Maymesters take PC students out of the classroom and into the world

Maymesters take PC students out of the classroom and into the world

Many Presbyterian College students experience a different learning style each spring when Maymester trips take them off campus and around the globe.

Maymesters have a longstanding tradition of giving students a rewarding, intensive, and firsthand learning experience with their professors but away from campus. This past Maymester was no exception.

History professors Dr. Roy Campbell and Dr. Mike Nelson led a group of students on a Maymester trip 7,500 miles from Clinton to the Republic of Fiji. The group toured the archipelago, snorkeled, hiked, dived, and sampled local culture and cuisine.

Dr. Mike Rischbieter and Dr. Jim Wetzel from the biology department took a group of students to the Galapagos Islands, where they hiked and snorkeled.
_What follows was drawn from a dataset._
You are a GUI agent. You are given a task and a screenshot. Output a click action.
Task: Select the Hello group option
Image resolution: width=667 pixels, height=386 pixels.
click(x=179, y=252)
Kenedie Conway, born in Ecuador, said she never traveled to Galapagos and always wanted to go there. The high point, she noted, was a hike on Floreana Island.

“I loved visiting the highlands, which reminded me of traveling in the jungle as a kid when we lived in Ecuador,” she said. “But I also made the strongest connections with my peers on the island and made connections with the local people. The setting was more of a village-type setting with dirt roads and felt much less touristy. There we got to visit a local farm and see frigate birds diving for water at the farm’s pond. All around an incredible experience.”

 Treading on the same land and witnessing the same species Charles Darwin studied, Conway said the trip may have inspired and shaped her future as she contemplates a career in environmental biology.

“Whatever I do after PC, I don’t want to stop traveling,” Conway said. “But I want to travel with the purpose of serving others instead of being served. Or, even worse, ‘helping’ with my words only instead of my hands. If I can someday travel and help people harness their natural resources and make the most of the natural environment to better their community, this would honestly be my dream come to life.”

English professor Dr. Justin Brent led a group of 16 PC students to the Netherlands. And the group didn’t just tour the Netherlands – they toured the country on bicycles! Beaches, churches, quaint shops, and traditional windmills all were pictured and captured in students’ narratives, which can be read here:

Netherlands Maymester

A dozen students – most of them future educators – traveled with Education professors Dr. Patti Jones and Dr. Julia Wilkins to Italy, where a physician, Maria Montessori, developed the Montessori Method of teaching children.

They toured Padua and visited the University of Bologna, including the classrooms where Galileo once taught. Students visited an Italian elementary school in Florence, saw Michelangelo’s David in the Galleria dell’Accademia, watched Balsamic vinegar being made, and sampled Parmesan cheese made in the actual Parma region.

And, Jones said, they sampled a lot of authentic Italian cuisine.

“We went to a cooking school one night in Tuscany,” she said. “So, there’s all the kids and we made homemade pasta and tiramisu and we ate and we laughed. Our trip was a good mix of the education and the arts and cultural and I think students really got to learn a lot and experience Italy.”

On the whole, PC’s Maymesters presents students with the liberal arts at its best – engaging them in culture, history, the arts, and science.